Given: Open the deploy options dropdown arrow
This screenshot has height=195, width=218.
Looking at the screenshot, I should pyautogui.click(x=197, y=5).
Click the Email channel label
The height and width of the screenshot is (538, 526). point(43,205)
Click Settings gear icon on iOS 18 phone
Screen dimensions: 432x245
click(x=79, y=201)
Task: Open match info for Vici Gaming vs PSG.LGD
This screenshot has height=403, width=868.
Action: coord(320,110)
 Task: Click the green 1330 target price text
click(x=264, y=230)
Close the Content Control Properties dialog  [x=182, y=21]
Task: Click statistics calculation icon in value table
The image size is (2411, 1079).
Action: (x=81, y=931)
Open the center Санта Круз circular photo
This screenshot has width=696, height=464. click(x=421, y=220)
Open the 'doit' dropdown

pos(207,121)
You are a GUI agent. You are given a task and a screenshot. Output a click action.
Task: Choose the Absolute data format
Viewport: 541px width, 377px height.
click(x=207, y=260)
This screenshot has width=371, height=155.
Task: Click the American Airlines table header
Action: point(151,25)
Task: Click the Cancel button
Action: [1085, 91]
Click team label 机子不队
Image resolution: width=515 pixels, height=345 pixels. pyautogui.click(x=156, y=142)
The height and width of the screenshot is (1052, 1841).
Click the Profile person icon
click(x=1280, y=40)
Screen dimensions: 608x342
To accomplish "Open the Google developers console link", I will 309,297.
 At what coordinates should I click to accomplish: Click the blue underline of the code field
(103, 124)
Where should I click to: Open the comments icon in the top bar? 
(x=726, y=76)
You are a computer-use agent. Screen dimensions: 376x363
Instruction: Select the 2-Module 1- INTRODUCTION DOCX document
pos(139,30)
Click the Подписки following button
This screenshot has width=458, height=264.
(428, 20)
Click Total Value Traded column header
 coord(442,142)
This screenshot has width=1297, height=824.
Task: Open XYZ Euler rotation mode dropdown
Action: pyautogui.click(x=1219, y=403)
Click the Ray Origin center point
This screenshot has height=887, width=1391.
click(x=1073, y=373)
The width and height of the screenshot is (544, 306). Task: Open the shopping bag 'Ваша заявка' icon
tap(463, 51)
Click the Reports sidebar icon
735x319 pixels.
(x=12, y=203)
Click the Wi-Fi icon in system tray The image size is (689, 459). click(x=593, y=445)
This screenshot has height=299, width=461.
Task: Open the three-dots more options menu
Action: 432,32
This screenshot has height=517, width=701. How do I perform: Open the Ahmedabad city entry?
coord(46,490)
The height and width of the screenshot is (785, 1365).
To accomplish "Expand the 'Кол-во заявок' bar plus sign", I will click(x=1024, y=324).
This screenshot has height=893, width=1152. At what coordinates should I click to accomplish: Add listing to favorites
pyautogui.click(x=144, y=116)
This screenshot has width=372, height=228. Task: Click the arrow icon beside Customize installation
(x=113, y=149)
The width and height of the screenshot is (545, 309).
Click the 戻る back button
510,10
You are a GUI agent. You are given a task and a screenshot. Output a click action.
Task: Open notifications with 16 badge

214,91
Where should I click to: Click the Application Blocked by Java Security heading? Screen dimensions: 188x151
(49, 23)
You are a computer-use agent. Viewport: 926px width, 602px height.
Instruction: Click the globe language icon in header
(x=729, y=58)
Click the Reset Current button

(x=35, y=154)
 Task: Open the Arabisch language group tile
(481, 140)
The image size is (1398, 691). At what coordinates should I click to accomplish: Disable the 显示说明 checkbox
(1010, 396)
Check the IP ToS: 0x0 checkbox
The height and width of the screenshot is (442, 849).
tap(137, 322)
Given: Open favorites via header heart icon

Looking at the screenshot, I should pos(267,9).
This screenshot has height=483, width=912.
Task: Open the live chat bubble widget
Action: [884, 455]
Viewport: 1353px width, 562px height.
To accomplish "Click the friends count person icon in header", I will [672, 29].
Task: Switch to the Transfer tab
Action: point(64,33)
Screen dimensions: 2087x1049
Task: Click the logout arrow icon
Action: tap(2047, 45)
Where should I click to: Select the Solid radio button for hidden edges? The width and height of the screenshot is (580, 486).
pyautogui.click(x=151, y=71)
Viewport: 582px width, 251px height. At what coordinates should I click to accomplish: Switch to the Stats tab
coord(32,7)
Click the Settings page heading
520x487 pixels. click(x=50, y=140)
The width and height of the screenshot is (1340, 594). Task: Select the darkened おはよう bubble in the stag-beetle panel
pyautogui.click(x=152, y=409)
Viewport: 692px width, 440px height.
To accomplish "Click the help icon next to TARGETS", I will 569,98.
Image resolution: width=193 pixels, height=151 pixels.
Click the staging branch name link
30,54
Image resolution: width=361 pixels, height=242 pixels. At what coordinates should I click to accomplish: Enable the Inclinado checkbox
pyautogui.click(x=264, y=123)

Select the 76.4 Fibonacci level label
━━━━━━━━
DIRECTION: Reproduce the records verbatim, everything from the very beginning of the records down to the line containing "pos(207,121)", including that line.

RESULT OF THE EXERCISE:
Given: Open the deploy options dropdown arrow
This screenshot has height=195, width=218.
Looking at the screenshot, I should pyautogui.click(x=197, y=5).
Click the Email channel label
The height and width of the screenshot is (538, 526). point(43,205)
Click Settings gear icon on iOS 18 phone
Screen dimensions: 432x245
click(x=79, y=201)
Task: Open match info for Vici Gaming vs PSG.LGD
This screenshot has height=403, width=868.
Action: coord(320,110)
 Task: Click the green 1330 target price text
click(x=264, y=230)
Close the Content Control Properties dialog  [x=182, y=21]
Task: Click statistics calculation icon in value table
The image size is (2411, 1079).
Action: (x=81, y=931)
Open the center Санта Круз circular photo
This screenshot has width=696, height=464. click(x=421, y=220)
Open the 'doit' dropdown

pos(207,121)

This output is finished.